# Get ready to fight gun control



## Danaus29 (Sep 12, 2005)

Statement by the President Three Years After the Parkland Shooting | The White House


Three years ago today, a lone gunman took the lives of 14 students and three educators at Marjory Stoneman Douglas High School in Parkland, Florida. In




www.whitehouse.gov





Direct from the White House, Biden's message about gun control. 
Congress just might have the votes to back national legislation this time around.


----------



## Hiro (Feb 14, 2016)

My gun control is just fine. I keep a tight grouping.


----------



## Fishindude (May 19, 2015)

They are definitely going to try.


----------



## GREENCOUNTYPETE (Jul 25, 2006)

non compliance , is likely the way it will go , already going that way in a lot of places they think the NY safe act has about 5% compliance several years into it


----------



## JJ Grandits (Nov 10, 2002)

If all we do is act tough and ***** we are screwed.
Join the NRA.
Join your local or regional gun advocacy groups.
Make phone calls to representatives.
WRITE letters. They carry a lot of weight.
Give $$$$ to political candidates who support the Second Amendment.
This is war.
If you don't have the guts to fight it do is all a favor and shut the hell up.


----------



## Wellbuilt (Dec 25, 2020)

They will get our guns eventually but it’s going to take a long time . 
I live in ny and don’t even know whatthe safe act is 😛 I’m not giving in


----------



## Wolf mom (Mar 8, 2005)

NY SAFE Act - Wikipedia







en.wikipedia.org





Here ya go.


----------



## haypoint (Oct 4, 2006)

EXCERPTED RECORDS:
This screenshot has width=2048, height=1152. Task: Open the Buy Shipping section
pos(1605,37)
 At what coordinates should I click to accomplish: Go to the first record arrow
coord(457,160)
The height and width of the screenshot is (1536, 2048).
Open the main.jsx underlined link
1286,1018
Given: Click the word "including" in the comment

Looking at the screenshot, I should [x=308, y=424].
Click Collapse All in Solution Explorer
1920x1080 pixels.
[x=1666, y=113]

SET OF TASKS:
**A.** Print the passage of the gun control thread from "Make phone calls" up to and including "long time .".
**B.** Answer these questions using the gun control thread:
(i) According to the White House statement quoted in the thread, how many students were killed at Marjory Stoneman Douglas High School?
(ii) What compliance rate for the NY SAFE Act does one poster say people estimate?
(iii) Which action does JJ Grandits say carries a lot of weight?

SOLVED TASKS:
**A.**
Make phone calls to representatives.
WRITE letters. They carry a lot of weight.
Give $$$$ to political candidates who support the Second Amendment.
This is war.
If you don't have the guts to fight it do is all a favor and shut the hell up.


----------



## Wellbuilt (Dec 25, 2020)

They will get our guns eventually but it’s going to take a long time .

**B.**
(i) Fourteen students were killed, along with three educators.
(ii) The estimate is about 5% compliance several years into the act.
(iii) Writing letters carries a lot of weight.